● AIM OF THE EXERCISE:
Given the listing below, write out exactly the lines starting with the line that has "CBSE Sample Papers (233, 2525)" and going on through the line that has "Important Questions (363, 447)", both kept.

● MATERIALS PROVIDED:
____

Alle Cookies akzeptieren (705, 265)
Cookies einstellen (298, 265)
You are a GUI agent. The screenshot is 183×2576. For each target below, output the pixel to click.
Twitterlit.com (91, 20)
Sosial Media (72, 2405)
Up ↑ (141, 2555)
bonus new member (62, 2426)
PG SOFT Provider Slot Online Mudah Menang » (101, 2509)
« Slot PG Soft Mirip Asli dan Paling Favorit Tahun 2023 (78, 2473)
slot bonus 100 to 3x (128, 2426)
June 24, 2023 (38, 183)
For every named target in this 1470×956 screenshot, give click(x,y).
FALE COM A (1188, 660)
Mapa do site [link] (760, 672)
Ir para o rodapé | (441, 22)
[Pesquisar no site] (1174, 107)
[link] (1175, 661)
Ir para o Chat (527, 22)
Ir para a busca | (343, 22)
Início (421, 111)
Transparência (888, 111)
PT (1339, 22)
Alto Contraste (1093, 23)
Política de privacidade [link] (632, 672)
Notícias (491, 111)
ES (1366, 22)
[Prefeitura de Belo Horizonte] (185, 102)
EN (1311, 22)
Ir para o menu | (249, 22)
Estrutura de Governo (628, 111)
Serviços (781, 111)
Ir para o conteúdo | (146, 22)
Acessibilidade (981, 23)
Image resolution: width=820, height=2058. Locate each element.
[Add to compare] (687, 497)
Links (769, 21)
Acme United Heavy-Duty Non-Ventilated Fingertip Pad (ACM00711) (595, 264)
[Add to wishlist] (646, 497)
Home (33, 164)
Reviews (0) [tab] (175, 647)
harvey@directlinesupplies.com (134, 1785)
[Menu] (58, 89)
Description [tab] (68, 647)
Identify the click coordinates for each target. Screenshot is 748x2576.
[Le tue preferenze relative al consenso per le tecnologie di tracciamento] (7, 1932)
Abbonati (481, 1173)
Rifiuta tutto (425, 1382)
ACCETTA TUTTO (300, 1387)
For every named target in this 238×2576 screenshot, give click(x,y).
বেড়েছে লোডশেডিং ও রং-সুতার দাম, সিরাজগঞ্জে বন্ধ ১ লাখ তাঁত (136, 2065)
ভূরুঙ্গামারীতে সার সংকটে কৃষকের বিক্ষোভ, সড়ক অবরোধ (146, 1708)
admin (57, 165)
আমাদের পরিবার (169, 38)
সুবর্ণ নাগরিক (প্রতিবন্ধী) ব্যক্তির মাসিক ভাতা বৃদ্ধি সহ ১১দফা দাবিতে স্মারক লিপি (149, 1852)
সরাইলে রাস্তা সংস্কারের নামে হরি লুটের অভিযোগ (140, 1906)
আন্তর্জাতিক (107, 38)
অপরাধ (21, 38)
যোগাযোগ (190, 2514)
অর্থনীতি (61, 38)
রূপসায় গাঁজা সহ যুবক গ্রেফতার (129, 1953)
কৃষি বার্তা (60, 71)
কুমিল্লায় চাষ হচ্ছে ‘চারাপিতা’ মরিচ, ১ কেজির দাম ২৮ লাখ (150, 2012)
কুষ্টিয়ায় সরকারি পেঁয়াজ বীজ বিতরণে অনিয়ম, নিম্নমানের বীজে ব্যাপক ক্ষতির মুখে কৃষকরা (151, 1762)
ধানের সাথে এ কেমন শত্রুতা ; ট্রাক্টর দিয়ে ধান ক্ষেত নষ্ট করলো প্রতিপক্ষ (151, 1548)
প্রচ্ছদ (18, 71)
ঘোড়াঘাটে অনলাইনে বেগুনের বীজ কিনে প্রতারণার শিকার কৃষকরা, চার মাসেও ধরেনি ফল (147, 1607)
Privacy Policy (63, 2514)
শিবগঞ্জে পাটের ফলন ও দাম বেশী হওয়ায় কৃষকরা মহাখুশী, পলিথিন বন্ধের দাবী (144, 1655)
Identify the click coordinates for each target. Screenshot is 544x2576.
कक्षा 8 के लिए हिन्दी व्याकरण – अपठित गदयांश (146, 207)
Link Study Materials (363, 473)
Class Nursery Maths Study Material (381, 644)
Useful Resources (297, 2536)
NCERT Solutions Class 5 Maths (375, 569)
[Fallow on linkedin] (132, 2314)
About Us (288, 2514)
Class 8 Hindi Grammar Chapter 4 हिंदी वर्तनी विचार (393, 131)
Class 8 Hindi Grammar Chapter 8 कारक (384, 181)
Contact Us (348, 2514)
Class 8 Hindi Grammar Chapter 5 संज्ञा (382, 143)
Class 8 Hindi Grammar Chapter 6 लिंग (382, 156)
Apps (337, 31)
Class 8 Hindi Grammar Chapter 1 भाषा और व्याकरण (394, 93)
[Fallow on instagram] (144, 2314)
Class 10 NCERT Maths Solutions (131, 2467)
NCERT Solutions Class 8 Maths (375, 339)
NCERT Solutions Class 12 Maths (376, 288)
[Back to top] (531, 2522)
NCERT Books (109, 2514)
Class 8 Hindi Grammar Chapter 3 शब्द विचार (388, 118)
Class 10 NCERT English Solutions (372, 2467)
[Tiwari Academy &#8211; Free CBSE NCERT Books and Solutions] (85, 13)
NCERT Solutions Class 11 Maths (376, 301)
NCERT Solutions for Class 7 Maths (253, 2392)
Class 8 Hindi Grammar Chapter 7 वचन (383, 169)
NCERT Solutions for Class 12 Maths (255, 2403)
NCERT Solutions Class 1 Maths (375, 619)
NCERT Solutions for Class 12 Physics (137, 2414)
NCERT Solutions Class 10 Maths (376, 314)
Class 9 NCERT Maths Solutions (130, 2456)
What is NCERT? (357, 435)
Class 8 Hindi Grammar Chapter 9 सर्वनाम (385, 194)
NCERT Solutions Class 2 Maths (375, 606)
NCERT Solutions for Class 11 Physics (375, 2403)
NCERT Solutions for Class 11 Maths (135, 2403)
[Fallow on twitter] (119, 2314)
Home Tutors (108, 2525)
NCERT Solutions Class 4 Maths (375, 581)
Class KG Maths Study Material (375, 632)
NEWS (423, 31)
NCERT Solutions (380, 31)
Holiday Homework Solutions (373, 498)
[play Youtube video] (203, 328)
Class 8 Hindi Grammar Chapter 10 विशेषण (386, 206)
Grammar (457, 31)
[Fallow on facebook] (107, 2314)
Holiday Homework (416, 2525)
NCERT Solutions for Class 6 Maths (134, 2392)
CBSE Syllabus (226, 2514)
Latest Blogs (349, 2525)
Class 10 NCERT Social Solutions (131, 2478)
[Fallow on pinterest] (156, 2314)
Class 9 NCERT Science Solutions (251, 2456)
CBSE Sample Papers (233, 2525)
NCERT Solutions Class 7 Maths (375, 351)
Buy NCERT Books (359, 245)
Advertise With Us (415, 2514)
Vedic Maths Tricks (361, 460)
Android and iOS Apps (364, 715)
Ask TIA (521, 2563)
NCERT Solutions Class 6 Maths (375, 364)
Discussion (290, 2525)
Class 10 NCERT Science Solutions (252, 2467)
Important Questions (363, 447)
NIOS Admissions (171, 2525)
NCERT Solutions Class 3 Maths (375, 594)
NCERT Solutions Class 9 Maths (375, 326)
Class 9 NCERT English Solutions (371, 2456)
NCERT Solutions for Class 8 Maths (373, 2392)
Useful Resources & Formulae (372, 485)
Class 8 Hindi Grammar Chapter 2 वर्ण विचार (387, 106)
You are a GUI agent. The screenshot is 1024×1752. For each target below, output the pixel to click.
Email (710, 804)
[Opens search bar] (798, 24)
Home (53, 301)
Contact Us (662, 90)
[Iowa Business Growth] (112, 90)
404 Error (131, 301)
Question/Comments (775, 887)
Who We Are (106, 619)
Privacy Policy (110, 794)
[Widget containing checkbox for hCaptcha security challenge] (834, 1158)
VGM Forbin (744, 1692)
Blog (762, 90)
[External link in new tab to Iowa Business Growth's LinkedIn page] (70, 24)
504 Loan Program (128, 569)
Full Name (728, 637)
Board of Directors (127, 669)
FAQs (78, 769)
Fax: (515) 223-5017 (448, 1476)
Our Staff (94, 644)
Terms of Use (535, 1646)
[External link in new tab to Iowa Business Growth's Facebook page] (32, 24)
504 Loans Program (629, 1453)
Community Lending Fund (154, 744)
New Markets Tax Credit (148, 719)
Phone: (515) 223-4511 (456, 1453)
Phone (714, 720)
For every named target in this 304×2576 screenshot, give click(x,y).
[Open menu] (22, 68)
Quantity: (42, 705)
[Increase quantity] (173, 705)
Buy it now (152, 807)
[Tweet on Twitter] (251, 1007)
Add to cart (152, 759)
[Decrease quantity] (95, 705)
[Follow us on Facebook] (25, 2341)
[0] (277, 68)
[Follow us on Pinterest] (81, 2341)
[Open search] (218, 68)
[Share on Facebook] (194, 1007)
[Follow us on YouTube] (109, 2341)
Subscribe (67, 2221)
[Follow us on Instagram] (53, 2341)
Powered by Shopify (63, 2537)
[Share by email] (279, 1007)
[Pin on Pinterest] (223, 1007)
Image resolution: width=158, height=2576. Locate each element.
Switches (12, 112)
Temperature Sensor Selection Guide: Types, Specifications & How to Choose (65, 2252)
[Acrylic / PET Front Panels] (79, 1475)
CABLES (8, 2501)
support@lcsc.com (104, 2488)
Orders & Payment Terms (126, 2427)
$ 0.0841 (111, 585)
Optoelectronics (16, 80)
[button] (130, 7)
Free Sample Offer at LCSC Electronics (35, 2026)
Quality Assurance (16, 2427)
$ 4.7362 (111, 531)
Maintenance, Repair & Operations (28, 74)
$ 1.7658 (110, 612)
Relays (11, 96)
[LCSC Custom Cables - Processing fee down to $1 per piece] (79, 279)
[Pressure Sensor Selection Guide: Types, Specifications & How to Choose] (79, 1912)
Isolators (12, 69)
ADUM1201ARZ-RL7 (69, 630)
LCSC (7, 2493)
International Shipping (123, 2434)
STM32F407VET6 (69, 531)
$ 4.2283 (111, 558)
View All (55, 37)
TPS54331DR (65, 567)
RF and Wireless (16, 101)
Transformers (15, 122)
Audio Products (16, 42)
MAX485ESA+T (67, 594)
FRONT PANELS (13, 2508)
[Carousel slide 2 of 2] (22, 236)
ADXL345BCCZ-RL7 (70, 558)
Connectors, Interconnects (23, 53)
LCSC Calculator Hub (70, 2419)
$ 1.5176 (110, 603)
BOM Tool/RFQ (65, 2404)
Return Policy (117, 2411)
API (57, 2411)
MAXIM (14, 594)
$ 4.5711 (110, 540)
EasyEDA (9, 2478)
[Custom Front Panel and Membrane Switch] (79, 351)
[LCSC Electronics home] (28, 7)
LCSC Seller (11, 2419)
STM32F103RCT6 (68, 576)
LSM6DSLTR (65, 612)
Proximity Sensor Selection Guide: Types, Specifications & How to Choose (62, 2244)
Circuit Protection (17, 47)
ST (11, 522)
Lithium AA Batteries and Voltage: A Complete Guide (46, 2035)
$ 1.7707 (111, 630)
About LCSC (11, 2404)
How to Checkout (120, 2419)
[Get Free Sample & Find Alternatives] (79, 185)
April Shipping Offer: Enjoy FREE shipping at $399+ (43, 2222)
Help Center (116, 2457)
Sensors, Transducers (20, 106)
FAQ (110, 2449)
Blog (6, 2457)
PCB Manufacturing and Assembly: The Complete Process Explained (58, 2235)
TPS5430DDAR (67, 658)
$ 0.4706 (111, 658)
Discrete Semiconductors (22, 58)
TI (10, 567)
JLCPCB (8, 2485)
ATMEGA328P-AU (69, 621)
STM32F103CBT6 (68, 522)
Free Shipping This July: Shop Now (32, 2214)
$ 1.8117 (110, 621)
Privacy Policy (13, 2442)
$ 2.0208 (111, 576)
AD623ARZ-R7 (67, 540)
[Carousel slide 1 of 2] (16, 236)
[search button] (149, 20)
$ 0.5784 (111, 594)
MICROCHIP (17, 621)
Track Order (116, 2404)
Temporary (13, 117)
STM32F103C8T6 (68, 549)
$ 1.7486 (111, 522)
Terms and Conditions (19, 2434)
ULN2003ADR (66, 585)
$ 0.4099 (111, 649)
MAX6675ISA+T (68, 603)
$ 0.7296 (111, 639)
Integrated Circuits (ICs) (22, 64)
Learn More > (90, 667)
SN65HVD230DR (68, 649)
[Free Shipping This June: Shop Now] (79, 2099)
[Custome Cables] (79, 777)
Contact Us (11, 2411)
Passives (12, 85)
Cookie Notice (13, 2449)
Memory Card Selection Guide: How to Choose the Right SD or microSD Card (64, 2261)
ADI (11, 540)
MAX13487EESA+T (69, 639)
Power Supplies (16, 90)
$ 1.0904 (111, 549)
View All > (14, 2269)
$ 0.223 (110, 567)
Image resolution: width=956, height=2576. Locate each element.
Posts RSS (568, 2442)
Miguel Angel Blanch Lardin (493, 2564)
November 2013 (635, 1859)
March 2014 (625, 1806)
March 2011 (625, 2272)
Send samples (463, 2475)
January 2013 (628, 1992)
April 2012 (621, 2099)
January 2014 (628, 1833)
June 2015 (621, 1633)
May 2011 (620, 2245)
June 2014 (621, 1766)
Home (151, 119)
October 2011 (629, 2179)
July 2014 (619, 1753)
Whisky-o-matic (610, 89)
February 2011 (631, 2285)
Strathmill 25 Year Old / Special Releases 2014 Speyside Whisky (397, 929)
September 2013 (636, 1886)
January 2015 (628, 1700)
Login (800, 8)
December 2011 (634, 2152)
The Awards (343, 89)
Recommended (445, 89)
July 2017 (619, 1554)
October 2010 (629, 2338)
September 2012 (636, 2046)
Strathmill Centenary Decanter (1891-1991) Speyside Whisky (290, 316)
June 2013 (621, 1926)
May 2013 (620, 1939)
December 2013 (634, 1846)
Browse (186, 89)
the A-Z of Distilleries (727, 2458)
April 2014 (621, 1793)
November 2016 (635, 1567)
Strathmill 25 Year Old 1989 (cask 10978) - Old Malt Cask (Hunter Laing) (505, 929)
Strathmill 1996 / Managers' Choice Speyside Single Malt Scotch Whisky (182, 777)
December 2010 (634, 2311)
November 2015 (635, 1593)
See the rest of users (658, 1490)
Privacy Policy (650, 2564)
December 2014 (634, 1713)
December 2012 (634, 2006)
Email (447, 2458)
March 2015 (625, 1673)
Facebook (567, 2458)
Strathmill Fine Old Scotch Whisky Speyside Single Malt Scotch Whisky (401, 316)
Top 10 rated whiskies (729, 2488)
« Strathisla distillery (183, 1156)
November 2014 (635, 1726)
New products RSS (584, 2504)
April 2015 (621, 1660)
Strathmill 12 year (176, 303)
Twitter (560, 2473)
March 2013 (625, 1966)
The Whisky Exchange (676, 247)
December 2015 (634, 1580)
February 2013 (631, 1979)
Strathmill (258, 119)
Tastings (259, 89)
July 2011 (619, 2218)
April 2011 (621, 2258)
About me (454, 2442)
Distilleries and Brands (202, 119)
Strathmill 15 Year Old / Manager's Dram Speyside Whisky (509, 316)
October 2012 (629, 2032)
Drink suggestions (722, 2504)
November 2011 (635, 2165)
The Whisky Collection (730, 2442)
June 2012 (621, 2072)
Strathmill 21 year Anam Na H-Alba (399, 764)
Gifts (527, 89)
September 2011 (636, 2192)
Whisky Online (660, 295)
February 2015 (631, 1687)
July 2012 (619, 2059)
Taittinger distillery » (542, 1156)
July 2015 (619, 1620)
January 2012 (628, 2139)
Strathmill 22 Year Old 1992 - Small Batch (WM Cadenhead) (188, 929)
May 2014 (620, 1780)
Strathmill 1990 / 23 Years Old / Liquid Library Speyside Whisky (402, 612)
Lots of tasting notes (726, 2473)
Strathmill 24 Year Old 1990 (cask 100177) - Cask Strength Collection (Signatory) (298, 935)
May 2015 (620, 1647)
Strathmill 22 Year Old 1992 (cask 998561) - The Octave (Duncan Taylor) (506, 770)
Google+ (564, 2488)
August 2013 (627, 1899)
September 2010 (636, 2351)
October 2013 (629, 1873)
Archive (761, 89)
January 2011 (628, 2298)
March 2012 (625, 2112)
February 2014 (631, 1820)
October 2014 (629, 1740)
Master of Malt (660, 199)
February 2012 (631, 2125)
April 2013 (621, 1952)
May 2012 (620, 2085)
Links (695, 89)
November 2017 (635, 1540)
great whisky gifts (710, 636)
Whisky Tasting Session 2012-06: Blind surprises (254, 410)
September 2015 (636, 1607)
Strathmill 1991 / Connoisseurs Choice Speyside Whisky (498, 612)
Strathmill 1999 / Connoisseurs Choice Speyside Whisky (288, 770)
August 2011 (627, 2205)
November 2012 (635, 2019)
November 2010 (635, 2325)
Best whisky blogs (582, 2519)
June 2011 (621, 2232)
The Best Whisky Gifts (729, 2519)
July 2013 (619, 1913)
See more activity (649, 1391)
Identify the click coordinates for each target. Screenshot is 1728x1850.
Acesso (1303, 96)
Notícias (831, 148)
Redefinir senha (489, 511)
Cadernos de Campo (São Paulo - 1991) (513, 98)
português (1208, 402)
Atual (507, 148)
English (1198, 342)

____

● RESPONSE TO THIS EXERCISE:
CBSE Sample Papers (233, 2525)
NCERT Solutions Class 7 Maths (375, 351)
Buy NCERT Books (359, 245)
Advertise With Us (415, 2514)
Vedic Maths Tricks (361, 460)
Android and iOS Apps (364, 715)
Ask TIA (521, 2563)
NCERT Solutions Class 6 Maths (375, 364)
Discussion (290, 2525)
Class 10 NCERT Science Solutions (252, 2467)
Important Questions (363, 447)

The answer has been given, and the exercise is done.